Make friends with plant-based ingredients by teaming hearty falafels with some stellar sides: chermoula roasted veggies, a crunchy salad and a garlic dip so flavourful, you'll want to add it to everything.
This recipe is under 650kcal per serving.
The recent wet and cold weather across New Zealand has impacted our regular supply of fresh ingredients and as such, what you receive may be slightly different to what’s pictured. Don’t worry, your recipe will be just as delicious!
The quantities provided above are averages only.

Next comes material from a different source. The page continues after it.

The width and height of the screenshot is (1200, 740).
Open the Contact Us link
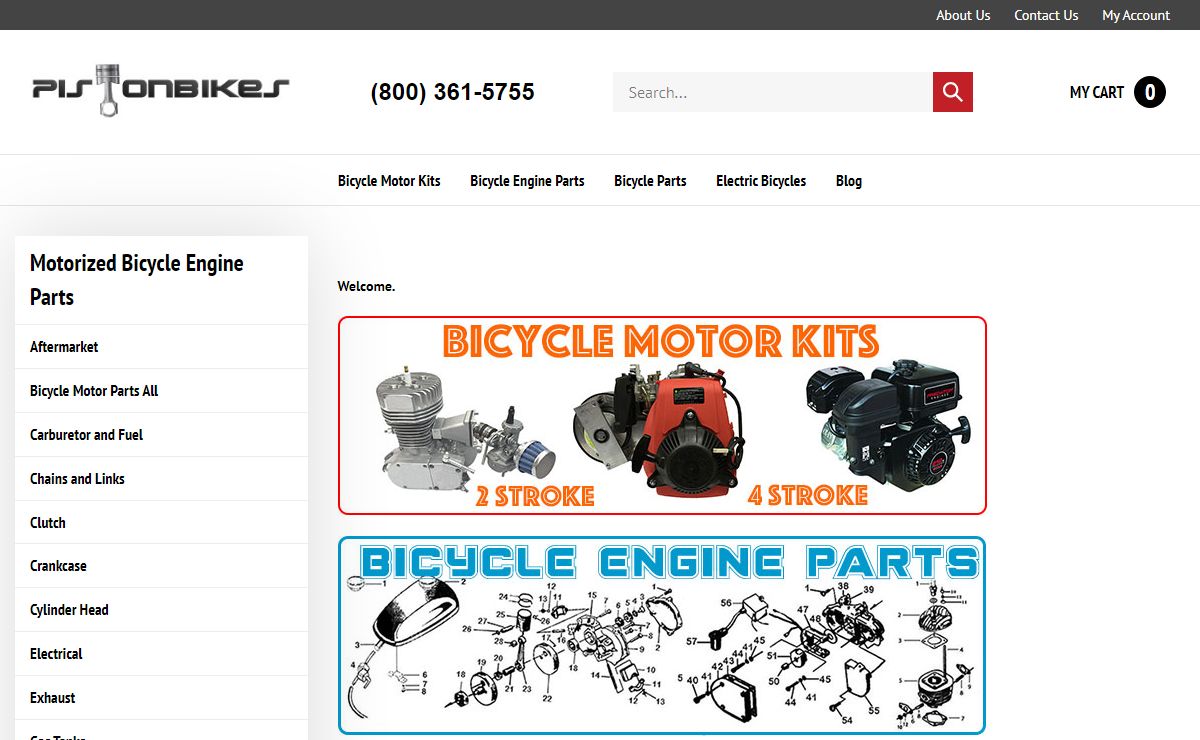(1046, 15)
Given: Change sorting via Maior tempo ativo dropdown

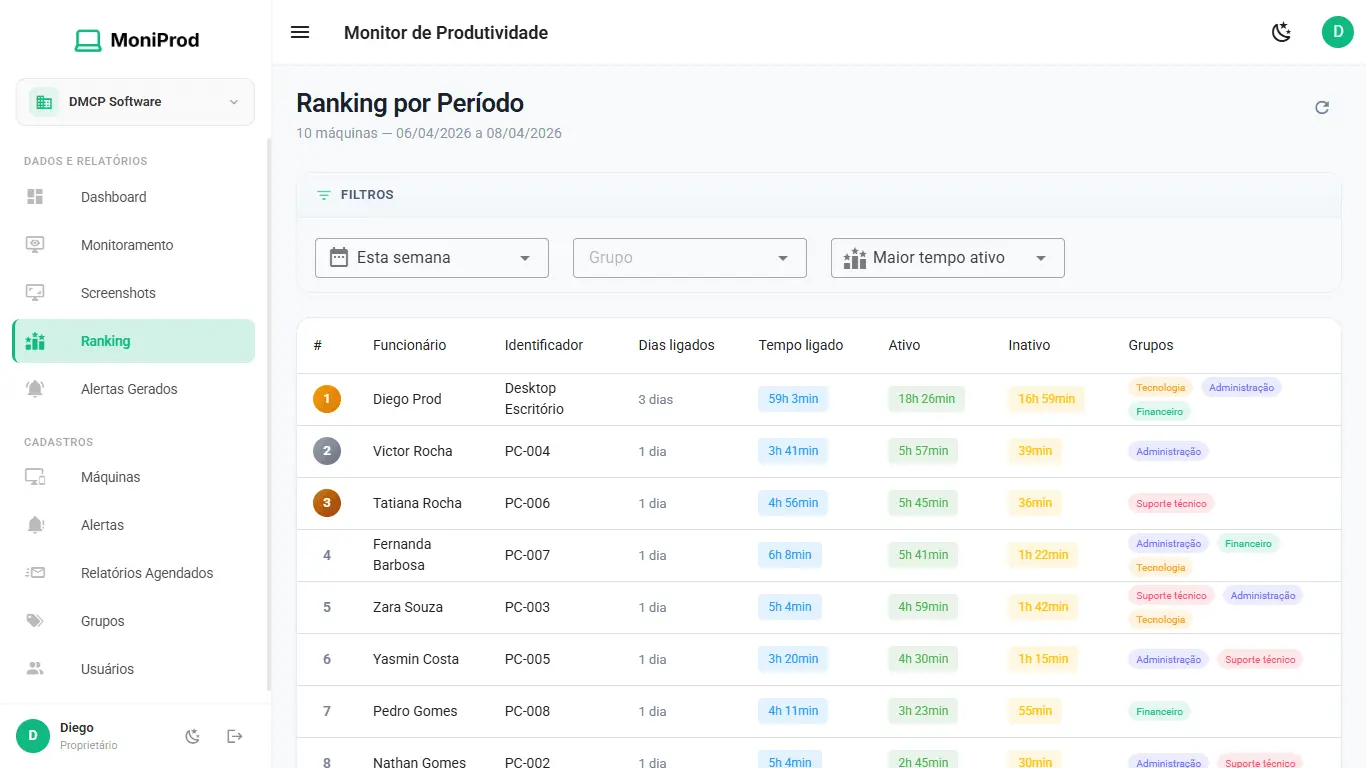Looking at the screenshot, I should click(x=946, y=257).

Always read product labels for the most up-to-date allergen information. Visit hellofresh.co.nz/foodinfo for allergen and ingredient information. If you have received a substitute ingredient, please be aware allergens may have changed
1
carrot
1 sachet
Garlic & Herb Seasoning
1 bag
Shredded Cabbage Mix
1 packet
falafel mix
½ packet
fine breadcrumbs
(Contains Gluten; May be present Peanut, Sesame, Milk, Soy, Almond, Brazil Nut, Cashew, Hazelnut, Macadamia, Pecan, Pistachio, Pine Nut, Walnut. )
1 packet
Apricot Sauce
1 bag
baby spinach leaves
1 packet
Garlic Dip
(May be present Gluten, Egg, Fish, Milk, Sesame, Soy, Almond, Cashew, Brazil Nut, Hazelnut, Macadamia, Pecan, Pistachio, Walnut, Pine Nut. )
1 packet
Crushed Roasted Cashews
(Contains cashews; )
1
Kumara
olive oil
1 drizzle
white wine vinegar
• Preheat oven to 220°C/200°C fan forced. • Finely grate 1/2 the carrot and cut the remaining carrot into bite-sized chunks. Cut kumara into bite-sized chunks. • Place chopped carrot and kumara on a lined oven tray. Sprinkle over garlic & herb seasoning, drizzle with olive oil and toss to coat. • Roast until tender, 20-25 minutes.

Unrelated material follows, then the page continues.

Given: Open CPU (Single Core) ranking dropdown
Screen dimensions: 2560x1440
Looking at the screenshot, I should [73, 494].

• Meanwhile, combine shredded cabbage mix, a drizzle of white wine vinegar and a good pinch of sugar and salt in a medium bowl. Set aside.

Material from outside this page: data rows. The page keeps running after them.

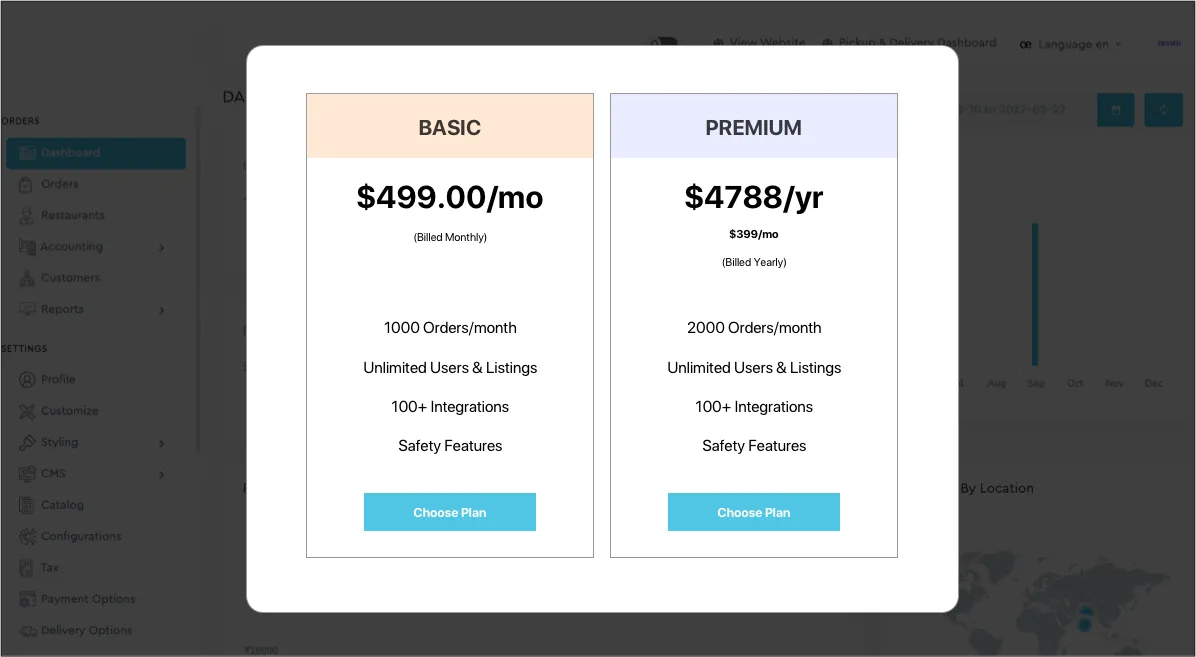Click the Tax sidebar icon
This screenshot has height=657, width=1196.
(26, 568)
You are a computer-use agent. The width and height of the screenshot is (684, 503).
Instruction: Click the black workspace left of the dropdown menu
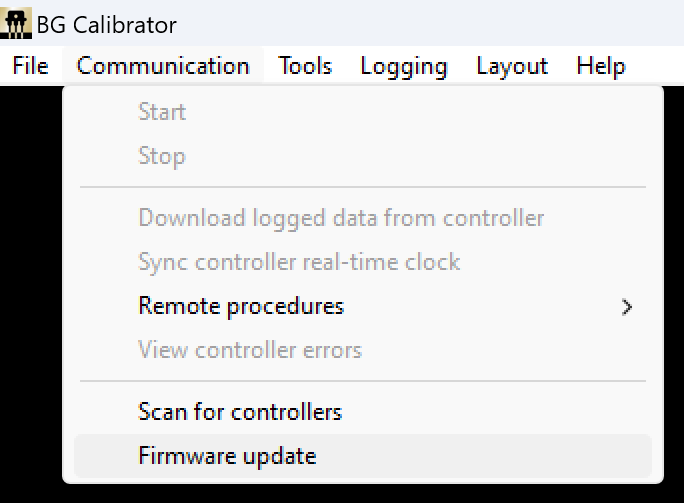pos(30,300)
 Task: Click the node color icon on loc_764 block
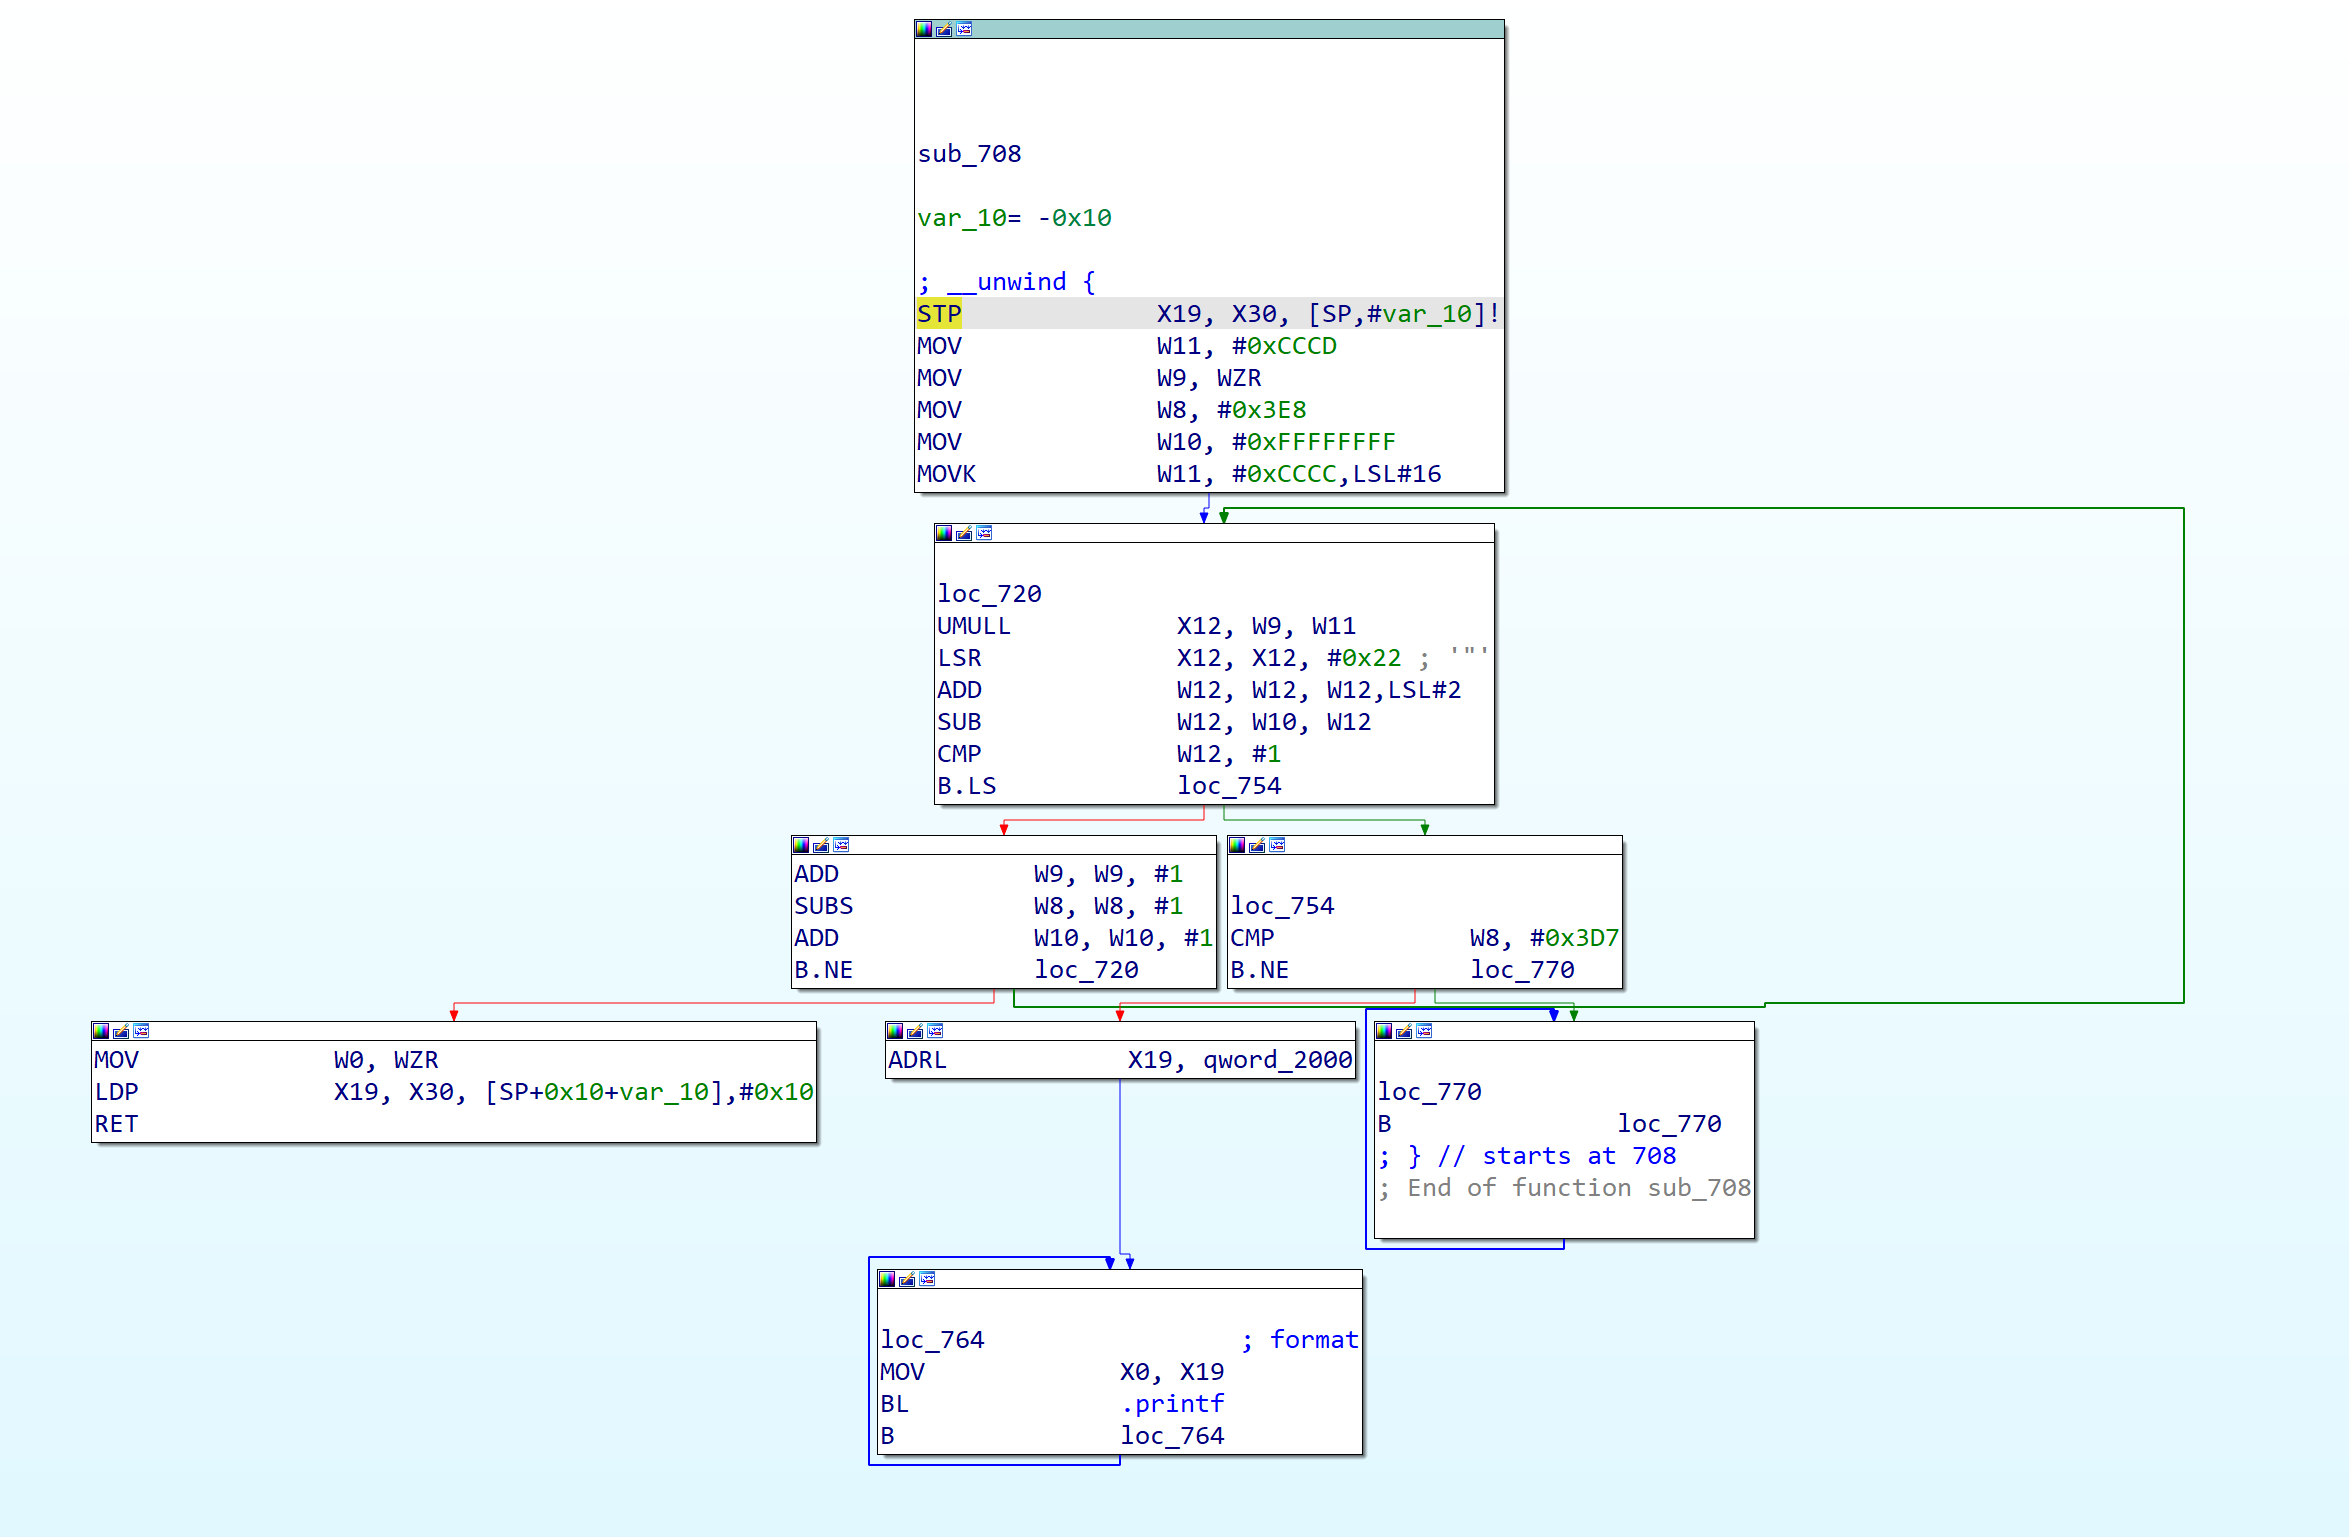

• In a second medium bowl, combine grated carrot, falafel mix and fine breadcrumbs (see ingredients). • Using damp hands, roll and press heaped tablespoons of falafel mix into small balls (4-5 per person). Transfer to a plate.
• When the veggies have 10 minutes remaining, heat a large frying pan over medium-high heat with olive oil (1/4 cup for 2 people / 1/2 cup for 4 people). • When oil is hot, cook falafels, turning, until browned and heated through, 5-7 minutes (cook in batches if your pan is getting crowded). • Transfer falafels to a bowl, then add apricot sauce and toss to coat.
TIP: Ensuring the oil in the pan is hot before cooking gives the falafels a crispy texture and prevents them from sticking.
• To the cabbage, add baby spinach leaves and a drizzle of olive oil. Toss to combine.
• Divide roasted veggies, slaw and apricot-glazed falafels between plates. • Top with garlic dip and garnish with crushed roasted cashews. Enjoy!